[Required actions]
1) Update the passage on breath control, beginning at the words "The inhaling is" and stopping after "the other end.", with "pond" replaced by "lake".
2) Decide whether each statement agrees with the passage on breath control. Answer yes or no, and quote the deciding words from the passage.
(a) The period rule for Purak, Kumbhak, Rechak and Kumbhak is 1:4:2:4.
(b) The breath that is exhaled and stopped outside is called Antar-kumbhaka.
(c) Every inhalation makes you one with the Almighty power of the universe.

The inhaling is called Purak, the holding of breath is called Kumbhak and the exhaling is known as Rechak. The breath that we hold inside is called Antar-kumbhaka and the breath, which we exhale and stop it outside, is called Bahya-kumbhaka.

• The rule for the period to be observed in Purak, Kumbhak, Rechak and Kumbhak are 1:4:2:4. Do not worry if the process is not possible to begin with. Be satisfied with inhaling and exhaling.

• Every inhalation brings in some newness, energy, vitality alertness, joy and enthusiasm.

• Every exhalation makes you one with the Almighty power of the universe.


• Feel that you are not alone. The whole world is connected with you. There is no reason to be afraid. Even if we sit at one end of a quiet pond and start splashing, the waves will travel to farthest end. The light touch at one end of the pond is felt at the other end.

• When you start feeling that you are afraid, drive out the thought from your mind that you are all alone. Even when you do not feel any fear always hold a powerful thought in your mind. “I am infinity I am joy incarnate. I am great”. Almighty is the only truth. The creator of the universe is God. He is beyond time, He is everywhere, He is present in everything and He is all-powerful. Therefore live, throwing off all the phobias, live happily.

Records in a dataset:
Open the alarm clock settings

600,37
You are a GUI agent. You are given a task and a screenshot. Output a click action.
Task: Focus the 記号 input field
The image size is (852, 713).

[Written responses]
1)
The inhaling is called Purak, the holding of breath is called Kumbhak and the exhaling is known as Rechak. The breath that we hold inside is called Antar-kumbhaka and the breath, which we exhale and stop it outside, is called Bahya-kumbhaka.

• The rule for the period to be observed in Purak, Kumbhak, Rechak and Kumbhak are 1:4:2:4. Do not worry if the process is not possible to begin with. Be satisfied with inhaling and exhaling.

• Every inhalation brings in some newness, energy, vitality alertness, joy and enthusiasm.

• Every exhalation makes you one with the Almighty power of the universe.


• Feel that you are not alone. The whole world is connected with you. There is no reason to be afraid. Even if we sit at one end of a quiet lake and start splashing, the waves will travel to farthest end. The light touch at one end of the lake is felt at the other end.

2)
(a) Yes: "The rule for the period to be observed in Purak, Kumbhak, Rechak and Kumbhak are 1:4:2:4."
(b) No: "the breath, which we exhale and stop it outside, is called Bahya-kumbhaka."
(c) No: "Every exhalation makes you one with the Almighty power of the universe."